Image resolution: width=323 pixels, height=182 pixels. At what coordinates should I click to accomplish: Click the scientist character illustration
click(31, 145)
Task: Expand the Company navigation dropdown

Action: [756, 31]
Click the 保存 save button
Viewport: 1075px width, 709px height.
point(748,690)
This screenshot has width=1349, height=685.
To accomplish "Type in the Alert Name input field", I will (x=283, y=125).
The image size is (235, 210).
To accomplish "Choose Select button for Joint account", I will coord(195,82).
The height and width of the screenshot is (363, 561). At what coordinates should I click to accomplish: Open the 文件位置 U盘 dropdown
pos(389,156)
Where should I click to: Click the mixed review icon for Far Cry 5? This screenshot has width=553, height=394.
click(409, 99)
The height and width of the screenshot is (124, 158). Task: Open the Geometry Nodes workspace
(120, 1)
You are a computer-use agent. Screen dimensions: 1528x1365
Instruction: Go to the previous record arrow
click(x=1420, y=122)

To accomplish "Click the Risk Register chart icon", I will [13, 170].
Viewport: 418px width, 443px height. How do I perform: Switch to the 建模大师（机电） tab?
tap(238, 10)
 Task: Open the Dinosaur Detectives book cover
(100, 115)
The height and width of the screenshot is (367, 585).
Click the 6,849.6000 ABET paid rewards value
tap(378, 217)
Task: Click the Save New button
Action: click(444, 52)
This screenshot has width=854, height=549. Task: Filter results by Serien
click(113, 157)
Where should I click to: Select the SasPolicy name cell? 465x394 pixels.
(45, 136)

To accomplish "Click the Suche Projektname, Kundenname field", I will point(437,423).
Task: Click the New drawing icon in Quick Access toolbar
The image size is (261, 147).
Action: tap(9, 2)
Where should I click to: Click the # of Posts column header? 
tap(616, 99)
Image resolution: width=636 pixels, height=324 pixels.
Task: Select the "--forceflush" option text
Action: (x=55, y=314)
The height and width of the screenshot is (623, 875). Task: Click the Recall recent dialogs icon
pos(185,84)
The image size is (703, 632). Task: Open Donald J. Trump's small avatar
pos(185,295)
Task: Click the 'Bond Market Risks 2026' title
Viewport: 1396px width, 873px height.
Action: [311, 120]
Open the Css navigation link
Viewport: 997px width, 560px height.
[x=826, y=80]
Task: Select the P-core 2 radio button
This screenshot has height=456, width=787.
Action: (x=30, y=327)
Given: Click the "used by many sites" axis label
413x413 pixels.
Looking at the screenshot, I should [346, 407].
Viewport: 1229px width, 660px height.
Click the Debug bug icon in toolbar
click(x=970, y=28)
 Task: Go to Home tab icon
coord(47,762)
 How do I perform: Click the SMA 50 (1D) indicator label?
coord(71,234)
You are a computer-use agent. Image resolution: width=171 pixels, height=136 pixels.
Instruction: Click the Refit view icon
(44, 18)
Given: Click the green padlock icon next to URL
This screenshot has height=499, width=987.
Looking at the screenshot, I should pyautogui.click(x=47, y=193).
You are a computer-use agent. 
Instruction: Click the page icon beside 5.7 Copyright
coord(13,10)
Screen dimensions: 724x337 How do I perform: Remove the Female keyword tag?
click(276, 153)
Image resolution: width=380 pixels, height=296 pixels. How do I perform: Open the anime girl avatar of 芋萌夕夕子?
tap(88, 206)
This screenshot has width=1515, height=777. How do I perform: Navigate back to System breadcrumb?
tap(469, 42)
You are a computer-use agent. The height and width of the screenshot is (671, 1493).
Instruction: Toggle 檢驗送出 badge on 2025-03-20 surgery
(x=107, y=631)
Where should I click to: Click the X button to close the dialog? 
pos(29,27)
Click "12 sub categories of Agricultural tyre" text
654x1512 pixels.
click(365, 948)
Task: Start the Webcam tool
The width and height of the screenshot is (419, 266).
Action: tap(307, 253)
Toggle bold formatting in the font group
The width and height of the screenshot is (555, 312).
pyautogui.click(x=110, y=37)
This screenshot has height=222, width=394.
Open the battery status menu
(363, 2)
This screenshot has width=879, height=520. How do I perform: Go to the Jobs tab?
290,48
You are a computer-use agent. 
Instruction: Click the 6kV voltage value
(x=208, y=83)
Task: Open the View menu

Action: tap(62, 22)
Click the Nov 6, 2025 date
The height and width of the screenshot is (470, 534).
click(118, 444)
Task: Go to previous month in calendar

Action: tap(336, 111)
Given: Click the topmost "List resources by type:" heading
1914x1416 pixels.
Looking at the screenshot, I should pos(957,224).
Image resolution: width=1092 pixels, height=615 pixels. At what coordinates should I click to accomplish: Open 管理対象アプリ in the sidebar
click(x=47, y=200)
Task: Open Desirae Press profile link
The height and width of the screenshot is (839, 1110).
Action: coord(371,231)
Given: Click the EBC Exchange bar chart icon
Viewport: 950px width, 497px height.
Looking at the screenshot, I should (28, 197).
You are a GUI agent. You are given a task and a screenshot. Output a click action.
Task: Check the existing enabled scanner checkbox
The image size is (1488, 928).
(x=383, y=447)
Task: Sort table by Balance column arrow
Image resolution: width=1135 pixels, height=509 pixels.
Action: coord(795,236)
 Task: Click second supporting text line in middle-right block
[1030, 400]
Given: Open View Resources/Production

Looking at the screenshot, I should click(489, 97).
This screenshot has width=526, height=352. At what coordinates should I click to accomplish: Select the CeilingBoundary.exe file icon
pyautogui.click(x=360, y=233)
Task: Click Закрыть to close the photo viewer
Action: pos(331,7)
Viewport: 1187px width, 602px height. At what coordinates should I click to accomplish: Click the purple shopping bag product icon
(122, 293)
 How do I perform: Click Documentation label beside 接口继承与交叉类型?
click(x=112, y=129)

#### What you have to do
An exact copy of all the records above is needed.

#### Solution to the exercise
Image resolution: width=323 pixels, height=182 pixels. At what coordinates should I click to accomplish: Click the scientist character illustration
click(31, 145)
Task: Expand the Company navigation dropdown

Action: [756, 31]
Click the 保存 save button
Viewport: 1075px width, 709px height.
point(748,690)
This screenshot has width=1349, height=685.
To accomplish "Type in the Alert Name input field", I will (x=283, y=125).
The image size is (235, 210).
To accomplish "Choose Select button for Joint account", I will coord(195,82).
The height and width of the screenshot is (363, 561). At what coordinates should I click to accomplish: Open the 文件位置 U盘 dropdown
pos(389,156)
Where should I click to: Click the mixed review icon for Far Cry 5? This screenshot has width=553, height=394.
click(409, 99)
The height and width of the screenshot is (124, 158). Task: Open the Geometry Nodes workspace
(120, 1)
You are a computer-use agent. Screen dimensions: 1528x1365
Instruction: Go to the previous record arrow
click(x=1420, y=122)

To accomplish "Click the Risk Register chart icon", I will [13, 170].
Viewport: 418px width, 443px height. How do I perform: Switch to the 建模大师（机电） tab?
tap(238, 10)
 Task: Open the Dinosaur Detectives book cover
(100, 115)
The height and width of the screenshot is (367, 585).
Click the 6,849.6000 ABET paid rewards value
tap(378, 217)
Task: Click the Save New button
Action: click(444, 52)
This screenshot has width=854, height=549. Task: Filter results by Serien
click(113, 157)
Where should I click to: Select the SasPolicy name cell? 465x394 pixels.
(45, 136)

To accomplish "Click the Suche Projektname, Kundenname field", I will point(437,423).
Task: Click the New drawing icon in Quick Access toolbar
The image size is (261, 147).
Action: tap(9, 2)
Where should I click to: Click the # of Posts column header? 
tap(616, 99)
Image resolution: width=636 pixels, height=324 pixels.
Task: Select the "--forceflush" option text
Action: (x=55, y=314)
The height and width of the screenshot is (623, 875). Task: Click the Recall recent dialogs icon
pos(185,84)
The image size is (703, 632). Task: Open Donald J. Trump's small avatar
pos(185,295)
Task: Click the 'Bond Market Risks 2026' title
Viewport: 1396px width, 873px height.
Action: [311, 120]
Open the Css navigation link
Viewport: 997px width, 560px height.
[x=826, y=80]
Task: Select the P-core 2 radio button
This screenshot has height=456, width=787.
Action: (x=30, y=327)
Given: Click the "used by many sites" axis label
413x413 pixels.
Looking at the screenshot, I should [346, 407].
Viewport: 1229px width, 660px height.
Click the Debug bug icon in toolbar
click(x=970, y=28)
 Task: Go to Home tab icon
coord(47,762)
 How do I perform: Click the SMA 50 (1D) indicator label?
coord(71,234)
You are a computer-use agent. Image resolution: width=171 pixels, height=136 pixels.
Instruction: Click the Refit view icon
(44, 18)
Given: Click the green padlock icon next to URL
This screenshot has height=499, width=987.
Looking at the screenshot, I should pyautogui.click(x=47, y=193).
You are a computer-use agent. 
Instruction: Click the page icon beside 5.7 Copyright
coord(13,10)
Screen dimensions: 724x337 How do I perform: Remove the Female keyword tag?
click(276, 153)
Image resolution: width=380 pixels, height=296 pixels. How do I perform: Open the anime girl avatar of 芋萌夕夕子?
tap(88, 206)
This screenshot has width=1515, height=777. How do I perform: Navigate back to System breadcrumb?
tap(469, 42)
You are a computer-use agent. The height and width of the screenshot is (671, 1493).
Instruction: Toggle 檢驗送出 badge on 2025-03-20 surgery
(x=107, y=631)
Where should I click to: Click the X button to close the dialog? 
pos(29,27)
Click "12 sub categories of Agricultural tyre" text
654x1512 pixels.
click(365, 948)
Task: Start the Webcam tool
The width and height of the screenshot is (419, 266).
Action: tap(307, 253)
Toggle bold formatting in the font group
The width and height of the screenshot is (555, 312).
pyautogui.click(x=110, y=37)
This screenshot has height=222, width=394.
Open the battery status menu
(363, 2)
This screenshot has width=879, height=520. How do I perform: Go to the Jobs tab?
290,48
You are a computer-use agent. 
Instruction: Click the 6kV voltage value
(x=208, y=83)
Task: Open the View menu

Action: tap(62, 22)
Click the Nov 6, 2025 date
The height and width of the screenshot is (470, 534).
click(118, 444)
Task: Go to previous month in calendar

Action: tap(336, 111)
Given: Click the topmost "List resources by type:" heading
1914x1416 pixels.
Looking at the screenshot, I should pos(957,224).
Image resolution: width=1092 pixels, height=615 pixels. At what coordinates should I click to accomplish: Open 管理対象アプリ in the sidebar
click(x=47, y=200)
Task: Open Desirae Press profile link
The height and width of the screenshot is (839, 1110).
Action: coord(371,231)
Given: Click the EBC Exchange bar chart icon
Viewport: 950px width, 497px height.
Looking at the screenshot, I should (28, 197).
You are a GUI agent. You are given a task and a screenshot. Output a click action.
Task: Check the existing enabled scanner checkbox
The image size is (1488, 928).
(x=383, y=447)
Task: Sort table by Balance column arrow
Image resolution: width=1135 pixels, height=509 pixels.
Action: coord(795,236)
 Task: Click second supporting text line in middle-right block
[1030, 400]
Given: Open View Resources/Production

Looking at the screenshot, I should click(489, 97).
This screenshot has width=526, height=352. At what coordinates should I click to accomplish: Select the CeilingBoundary.exe file icon
pyautogui.click(x=360, y=233)
Task: Click Закрыть to close the photo viewer
Action: pos(331,7)
Viewport: 1187px width, 602px height. At what coordinates should I click to accomplish: Click the purple shopping bag product icon
(122, 293)
 How do I perform: Click Documentation label beside 接口继承与交叉类型?
click(x=112, y=129)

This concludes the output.